Like Fito, cuando te cansas de sufrir siempre me dejas. El problema es que también me dejas cuando te cansas de quererme.
En esta vida, el dolor y el amor están tan entremezclados que si quitas uno eliminas el otro, porque la única forma de borrar todo rastro de dolor es destruyendo al hombre: sólo los muertos no sufren o no aman. La muerte deshace el lío, el nudo, la mezcla. La muerte lo rompe todo, aunque no consiga eliminar nada.
Los seres humanos somos seres extraños: solemos perdernos en nuestra casa y ahogarnos en nuestro lavabo, y si por casualidad miramos por la ventana o abrimos la puerta de la casa siempre consideramos lo de fuera más grande que lo de dentro, más bonito y más libre. Los seres humanos somos seres extraños: nos pasamos toda una vida buscando la felicidad y el amor, y jamás miramos dentro: allí donde esas dos realidades siempre han estado esperándonos.
Es difícil abrir un periódico en los días que corren y no pensar que nos hemos vuelto locos, extraños a nosotros mismos. El rencor vive a flor de piel y vivir parece más una desgracia que un regalo. Quizá deberíamos buscar más el encuentro y menos la solución. Las soluciones ya no le interesan a nadie, sólo los encuentros son creíbles.

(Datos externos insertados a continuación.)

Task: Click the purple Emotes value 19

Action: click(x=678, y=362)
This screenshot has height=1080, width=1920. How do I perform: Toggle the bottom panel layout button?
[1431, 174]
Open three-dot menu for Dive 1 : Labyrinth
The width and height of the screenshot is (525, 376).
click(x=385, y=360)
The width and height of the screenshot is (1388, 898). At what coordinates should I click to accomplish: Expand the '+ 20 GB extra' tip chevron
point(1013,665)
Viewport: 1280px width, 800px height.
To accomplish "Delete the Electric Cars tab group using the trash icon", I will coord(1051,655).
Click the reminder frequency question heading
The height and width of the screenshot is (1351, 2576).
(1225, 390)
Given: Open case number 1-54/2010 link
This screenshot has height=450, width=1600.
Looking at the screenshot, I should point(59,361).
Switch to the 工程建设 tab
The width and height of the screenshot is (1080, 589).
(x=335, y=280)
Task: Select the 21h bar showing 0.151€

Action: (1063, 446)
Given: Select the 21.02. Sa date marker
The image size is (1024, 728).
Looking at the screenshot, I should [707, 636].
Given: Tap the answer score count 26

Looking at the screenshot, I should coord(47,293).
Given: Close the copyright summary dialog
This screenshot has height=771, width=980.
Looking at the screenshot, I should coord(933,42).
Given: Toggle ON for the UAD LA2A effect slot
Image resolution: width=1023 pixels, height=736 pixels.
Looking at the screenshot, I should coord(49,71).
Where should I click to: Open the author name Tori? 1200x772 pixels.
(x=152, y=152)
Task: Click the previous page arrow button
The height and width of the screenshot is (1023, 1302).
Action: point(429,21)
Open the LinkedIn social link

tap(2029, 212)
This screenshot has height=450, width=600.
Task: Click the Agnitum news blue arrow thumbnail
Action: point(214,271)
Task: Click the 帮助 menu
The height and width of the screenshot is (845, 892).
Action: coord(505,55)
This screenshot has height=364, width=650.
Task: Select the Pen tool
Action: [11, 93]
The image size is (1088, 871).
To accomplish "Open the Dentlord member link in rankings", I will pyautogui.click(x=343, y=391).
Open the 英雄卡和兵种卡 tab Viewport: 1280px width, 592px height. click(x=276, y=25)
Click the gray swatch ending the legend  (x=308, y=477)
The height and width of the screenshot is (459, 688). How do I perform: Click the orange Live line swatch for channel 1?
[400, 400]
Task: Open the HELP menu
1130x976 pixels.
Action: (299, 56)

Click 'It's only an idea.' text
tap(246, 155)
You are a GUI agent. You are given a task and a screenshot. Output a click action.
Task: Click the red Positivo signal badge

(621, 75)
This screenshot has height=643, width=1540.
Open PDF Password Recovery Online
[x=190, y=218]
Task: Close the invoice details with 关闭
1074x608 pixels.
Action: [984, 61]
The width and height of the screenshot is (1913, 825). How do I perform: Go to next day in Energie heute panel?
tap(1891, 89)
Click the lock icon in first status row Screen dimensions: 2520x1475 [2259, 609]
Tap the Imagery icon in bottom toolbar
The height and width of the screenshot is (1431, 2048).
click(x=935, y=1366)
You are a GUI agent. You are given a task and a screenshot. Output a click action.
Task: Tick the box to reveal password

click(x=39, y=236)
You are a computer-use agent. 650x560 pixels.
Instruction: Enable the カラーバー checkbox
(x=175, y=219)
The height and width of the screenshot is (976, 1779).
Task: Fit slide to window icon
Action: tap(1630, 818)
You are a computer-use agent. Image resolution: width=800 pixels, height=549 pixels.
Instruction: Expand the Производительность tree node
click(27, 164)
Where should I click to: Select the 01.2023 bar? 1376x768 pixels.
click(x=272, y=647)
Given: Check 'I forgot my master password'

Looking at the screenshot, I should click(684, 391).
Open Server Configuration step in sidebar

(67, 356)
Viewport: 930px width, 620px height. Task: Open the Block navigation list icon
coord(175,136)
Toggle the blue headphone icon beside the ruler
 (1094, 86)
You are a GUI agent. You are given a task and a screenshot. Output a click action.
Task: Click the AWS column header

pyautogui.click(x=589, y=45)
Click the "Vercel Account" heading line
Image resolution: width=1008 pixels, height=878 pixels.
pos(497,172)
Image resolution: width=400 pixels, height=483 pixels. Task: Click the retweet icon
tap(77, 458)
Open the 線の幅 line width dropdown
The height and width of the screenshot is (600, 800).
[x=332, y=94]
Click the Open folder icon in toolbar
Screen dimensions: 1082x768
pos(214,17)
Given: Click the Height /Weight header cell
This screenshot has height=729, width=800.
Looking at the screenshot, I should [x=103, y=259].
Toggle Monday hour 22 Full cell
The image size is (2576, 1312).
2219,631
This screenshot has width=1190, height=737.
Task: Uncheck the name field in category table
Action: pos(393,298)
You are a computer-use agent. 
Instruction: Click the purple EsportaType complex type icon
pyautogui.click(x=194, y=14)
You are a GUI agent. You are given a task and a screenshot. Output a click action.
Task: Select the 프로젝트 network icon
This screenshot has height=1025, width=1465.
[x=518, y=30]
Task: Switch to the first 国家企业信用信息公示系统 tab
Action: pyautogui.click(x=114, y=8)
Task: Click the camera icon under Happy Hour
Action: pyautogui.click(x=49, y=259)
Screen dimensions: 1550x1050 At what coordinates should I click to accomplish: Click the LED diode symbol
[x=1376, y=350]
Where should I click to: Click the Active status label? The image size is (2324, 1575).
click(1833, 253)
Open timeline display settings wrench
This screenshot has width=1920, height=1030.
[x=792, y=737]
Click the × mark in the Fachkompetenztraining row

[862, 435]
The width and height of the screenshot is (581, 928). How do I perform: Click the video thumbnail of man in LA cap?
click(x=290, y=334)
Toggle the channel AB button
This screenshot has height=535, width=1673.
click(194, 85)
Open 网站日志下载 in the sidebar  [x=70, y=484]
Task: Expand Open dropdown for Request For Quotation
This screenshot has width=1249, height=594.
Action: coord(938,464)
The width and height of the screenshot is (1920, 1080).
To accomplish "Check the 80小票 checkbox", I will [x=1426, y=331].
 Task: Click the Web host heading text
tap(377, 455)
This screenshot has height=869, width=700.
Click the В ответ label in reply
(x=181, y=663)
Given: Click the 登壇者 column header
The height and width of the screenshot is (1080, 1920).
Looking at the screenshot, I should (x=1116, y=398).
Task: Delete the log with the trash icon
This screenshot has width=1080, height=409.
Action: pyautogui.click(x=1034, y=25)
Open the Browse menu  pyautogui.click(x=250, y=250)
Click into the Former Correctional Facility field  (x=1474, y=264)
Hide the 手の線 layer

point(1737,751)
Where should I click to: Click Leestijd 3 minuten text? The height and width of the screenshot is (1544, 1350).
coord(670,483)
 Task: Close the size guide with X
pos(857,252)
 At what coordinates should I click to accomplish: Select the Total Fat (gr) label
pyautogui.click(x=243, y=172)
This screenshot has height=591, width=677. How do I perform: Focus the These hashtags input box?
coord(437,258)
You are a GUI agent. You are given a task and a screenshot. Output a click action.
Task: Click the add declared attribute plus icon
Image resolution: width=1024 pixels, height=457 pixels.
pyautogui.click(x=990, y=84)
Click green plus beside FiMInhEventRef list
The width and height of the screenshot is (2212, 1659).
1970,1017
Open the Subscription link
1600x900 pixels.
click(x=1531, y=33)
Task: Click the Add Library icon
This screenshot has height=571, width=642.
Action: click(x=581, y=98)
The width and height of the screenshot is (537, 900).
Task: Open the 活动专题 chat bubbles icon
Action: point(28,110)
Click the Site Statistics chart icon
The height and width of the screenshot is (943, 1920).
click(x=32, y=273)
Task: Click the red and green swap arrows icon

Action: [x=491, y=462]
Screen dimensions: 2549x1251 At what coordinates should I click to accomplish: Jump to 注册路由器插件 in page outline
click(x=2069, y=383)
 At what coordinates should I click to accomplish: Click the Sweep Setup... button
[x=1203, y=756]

Sin embargo, este Mundo intenta alienarnos, separarnos de lo que somos y vivimos. La sociedad se ha empeñado en arrebatarnos nuestra cordura e institucionalizarnos –como masculla M. Freeman en Cadena Perpetua–, es decir, eliminar todo rastro de rebeldía y fortaleza en nosotros. Por eso, desde estos ritmos queremos dejar en las mentes otros ritmos más antiguos, en donde los rincones susurraban revolución: ¡A las trincheras!
Recuerdos de aquella sala grande y limpia de una casa situada lejos del centro del pueblo, y de la ventana por la que veíamos, siempre a las seis de la tarde, la retirada del astro entre malvas inquietantes, mientras, en el interior y entre humos, hervía el agua empapándose de café molido. Recuerdos de tantas parejas escapándose lentamente entre las hojas que iban cayendo –al ritmo de las horas– de los árboles y que, poco a poco, doraban estepas. Parejas…, y la cabeza de ella descansaba sobre el hombro de él mientras susurraba el viento secretos entre sus cabellos. Recuerdos de risas y gritos –de niños– que traían vida a las casas al recorrer las callejas. Recuerdos de azules rosados, de canciones en la fuente alta, de silenciosas miradas que acariciaban los labios en un remontar el vuelo los gorriones. Recuerdos de las largas búsquedas de piñas y de leña –hacha al hombro–, del intenso olor del tomillo, de las pegajosas jaras, de los cálidos pinos, de las conversaciones y los ratos de lectura en el cobijo de la chimenea.
Recuerdos de la llama del tiempo quemando recuerdos…, dibujando silencios y una lejana… nostalgia.
Hemos de pedir paciencia: paciencia para aceptar nuestros ritmos, paciencia para saber caminar, día a día, unos al lado de los otros, sin hacer de nuestro caminar angustia, sino veredas de vida y silencios de eternidad.